Additional researchers have investigated its additional potential hosts and global distribution patterns of this parasite. Studies discovered some additional hosts of this parasite that include ribbon seal P. fasciata, harp seal P. groenlandica, ringed seal P. hispida, Baltic ringed seal P. h. botnica, Ladoga seal P.h. ladogensis, spotted seal P. largha, hooded seal Cystophora cristata, and bearded seal Erignathus barbatus. The primary sites of infection in the hosts are the right and left ventricles of the heart, pulmonary vein, pulmonary artery, and vena cava. These parasites are widely distributed around the globe. They can be found in the Northern Hemisphere and Holarctic realm.
The present localities of A. spirocauda include the Danish North Sea (Agger Tange), Limfjord (Thy), Skagerrak (Lysekil) and Kattegat (Rungsted, Lille Vrøj), and the Baltic Sea (Lunds høje, Falster).
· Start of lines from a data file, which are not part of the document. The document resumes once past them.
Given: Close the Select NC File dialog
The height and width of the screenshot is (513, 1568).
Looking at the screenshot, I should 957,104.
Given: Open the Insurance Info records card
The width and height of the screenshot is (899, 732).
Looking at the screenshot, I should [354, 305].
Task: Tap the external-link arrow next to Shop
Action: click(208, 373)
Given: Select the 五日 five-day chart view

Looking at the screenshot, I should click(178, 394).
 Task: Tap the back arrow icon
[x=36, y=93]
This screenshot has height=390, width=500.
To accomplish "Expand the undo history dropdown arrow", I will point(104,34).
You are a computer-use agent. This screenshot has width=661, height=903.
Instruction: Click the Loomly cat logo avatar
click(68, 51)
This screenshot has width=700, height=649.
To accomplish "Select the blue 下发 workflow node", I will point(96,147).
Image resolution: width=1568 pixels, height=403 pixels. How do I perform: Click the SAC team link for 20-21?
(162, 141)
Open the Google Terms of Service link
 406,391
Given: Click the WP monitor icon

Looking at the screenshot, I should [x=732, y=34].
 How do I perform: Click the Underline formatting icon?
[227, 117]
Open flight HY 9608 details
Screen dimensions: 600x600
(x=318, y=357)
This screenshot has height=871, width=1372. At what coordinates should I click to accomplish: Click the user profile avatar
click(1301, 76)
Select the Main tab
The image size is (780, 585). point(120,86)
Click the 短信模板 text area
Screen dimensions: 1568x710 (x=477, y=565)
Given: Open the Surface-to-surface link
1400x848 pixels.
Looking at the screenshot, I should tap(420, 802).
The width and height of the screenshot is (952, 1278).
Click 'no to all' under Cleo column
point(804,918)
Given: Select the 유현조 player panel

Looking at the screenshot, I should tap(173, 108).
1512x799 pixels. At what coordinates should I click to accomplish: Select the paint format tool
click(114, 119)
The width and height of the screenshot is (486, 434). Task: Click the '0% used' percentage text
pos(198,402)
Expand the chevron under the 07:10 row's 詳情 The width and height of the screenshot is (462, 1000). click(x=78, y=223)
==Acanthocheilonema viteae==
Acanthocheilonema viteae is a filarial nematode that infects rodent species. A. viteae is also used as a model species in the research experiments in order to study human filarial infections. The natural hosts for this parasite are gerbils, whereas the experimental hosts include hamsters, jirds (Meriones unguiculatus, also known as Mongolian gerbils), and Mastomys species. The vector that aids to finish its life cycle is a soft tick named Ornithodoros tartakovskyi (natural) and Ornithodoros moubata (experimental vector). The adults of A. viteae reside in the deep subcutaneous tissue, whereas the microfilariae circulate in the blood. These worms are known to modulate the host immunological systems, however they do not prohibit the immunological pathways entirely. It renders them increased survival. An excretory product called ES-62 is secreted by A. viteae and is homologous to ones produced by nematodes that infect humans but not those of non-parasitic species. ES-62 molecules tend to exhibit anti-inflammatory actions, using a phosphorylcholine-bearing moiety to affect the intracellular pathways that are associated with the antigen receptors and TLR-dependent cell responses.

In nature, during the third larvae infected stage, A. viteae parasites are transferred to their mammalian hosts with the aid of vector Ornithodoros tartakovskyi. In the mammalian host, the L3 stage develops to mature adults and generates the microfilariae, which are again ingested by ticks. After reaching L3, parasites transfer to mammalian hosts via arthropods' mouth parts. Various stages of A. viteae have two chitinase protein bands, one of 205 kDa and 68 Kda. Studies reveal that the 205 kDa band of stage L3 was an oligomer formed of 68kDa monomers. Chitin has been reported as a component of the eggshells of these nematodes. Chitinase plays a vital role in the third larvae stage (L3) and female worms, as its inhibition during these stages leads to have increased mortality. There are no safe and efficient drugs to eliminate these infections so far but chitin is seen as a potential target for the development of anthelmintic drugs and vaccines. Intracellular bacteria Wolbachia are prevalent among the different species of nematodes. However, Wolbachia is absent in Acanthocheilonema viteae. Since A. viteae lacks Wolbachia, it is widely used as a negative control for experiments investigating the bacterium. Their role in the pathology of filarial infections and symbiotic nature with host makes it potential target to intervene in filarial infections in humans.